Which brings us to the Nobel Group. Standard and Poor became the latest credit agency to cut its rating to junk and although it insists it is not in trouble the company is being force to sell off its assets, one of which is its stake in the Aphrodites Field. [The Telegraph]

This 35% share of the Aphrodites Field has been sold to the British company, BG Group, which is in a much better financial position to develop the project despite being involved in an attempted takeover by Royal Dutch Shell. If the sale goes through then Nobel, now with just a 35% stake, will still be the operator of the project and another two companies, Delek and Avner Oil and Gas, each with a 15% stake will make up the consortium. [Offshore Technology]

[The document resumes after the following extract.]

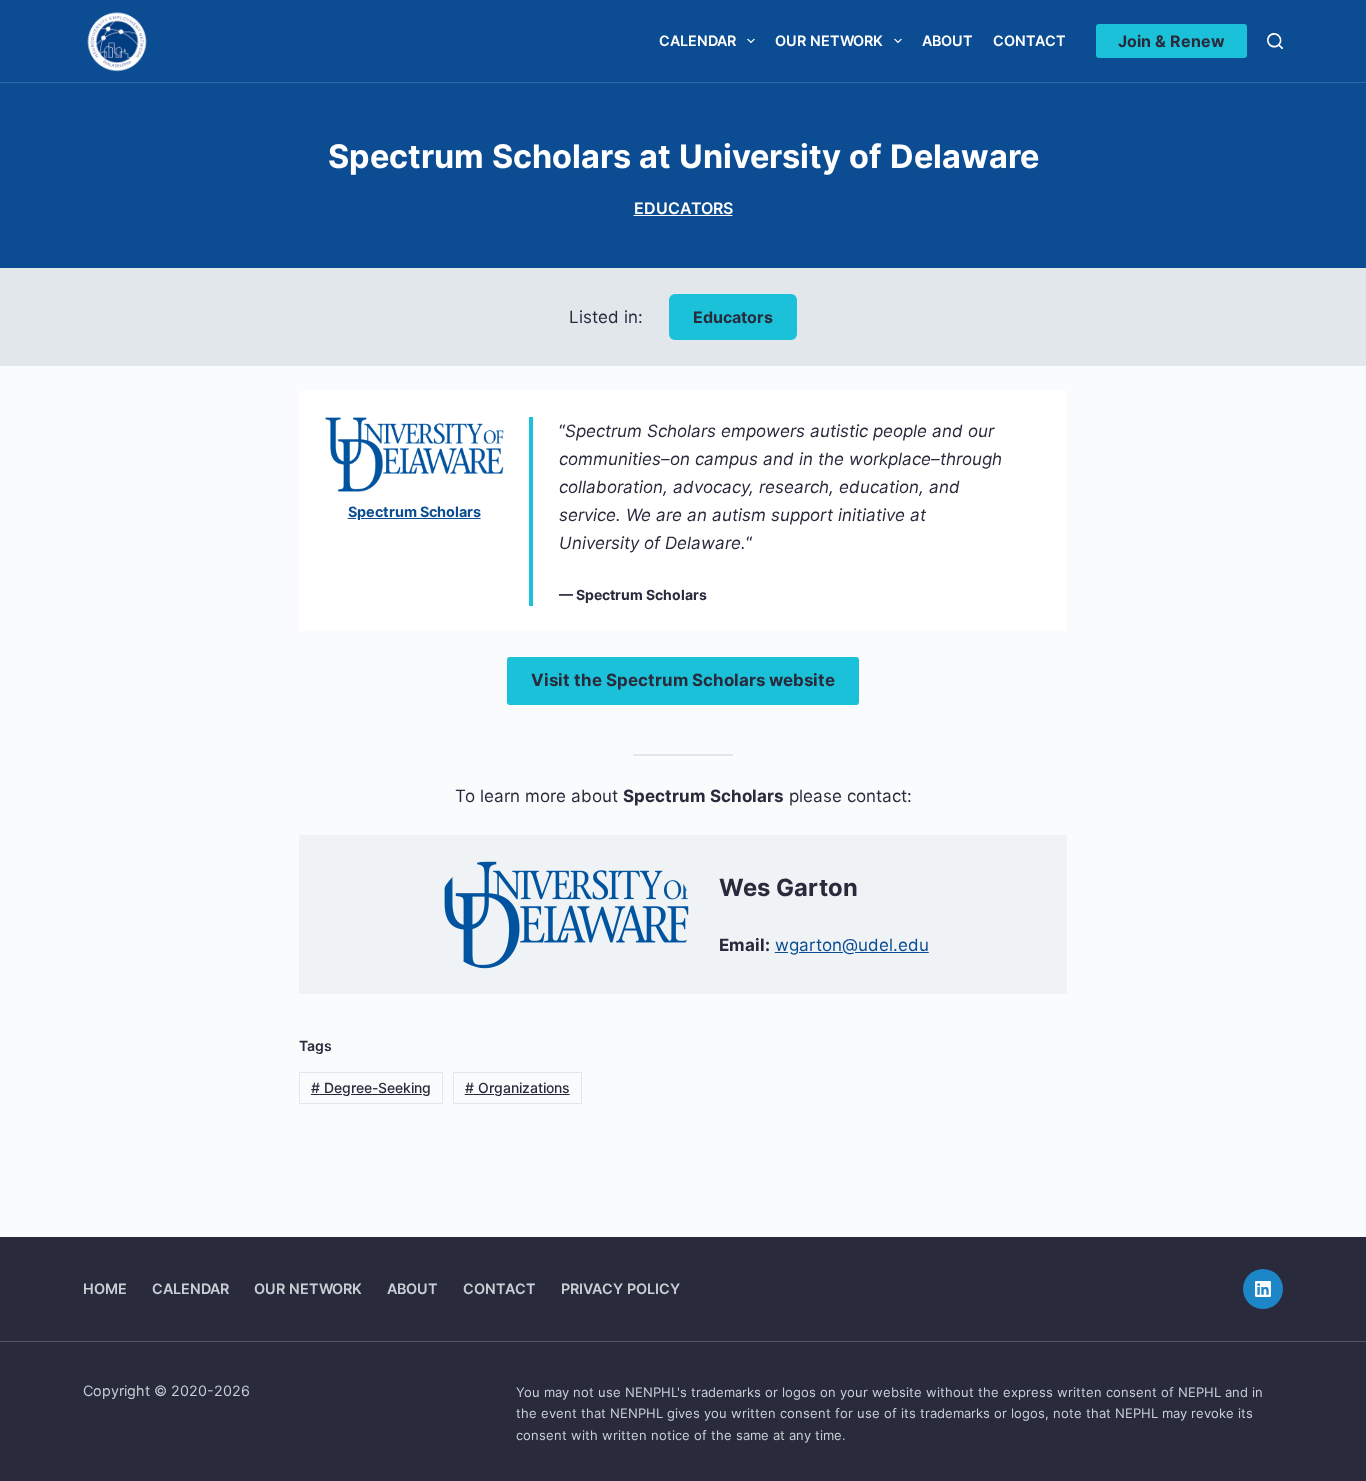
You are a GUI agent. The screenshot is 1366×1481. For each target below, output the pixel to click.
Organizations (517, 1087)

A recent statement by the south’s Government spokesperson, Nikos Christodoulides, indicated that there would be significant developments to the gas project in the near future. These developments include new plans for the field from the BG Group, and the results of negotiations with Egypt for the sale of the natural gas.

All this at a time when fuel prices are falling. Now, call me cynical, but wouldn’t there be more money in buying a cheap stake in the oil field, sitting on it, and then waiting for prices to rise. Producing gas at the time of a glut does not make sense so there will be no income for the south for many years to come, in my opinion.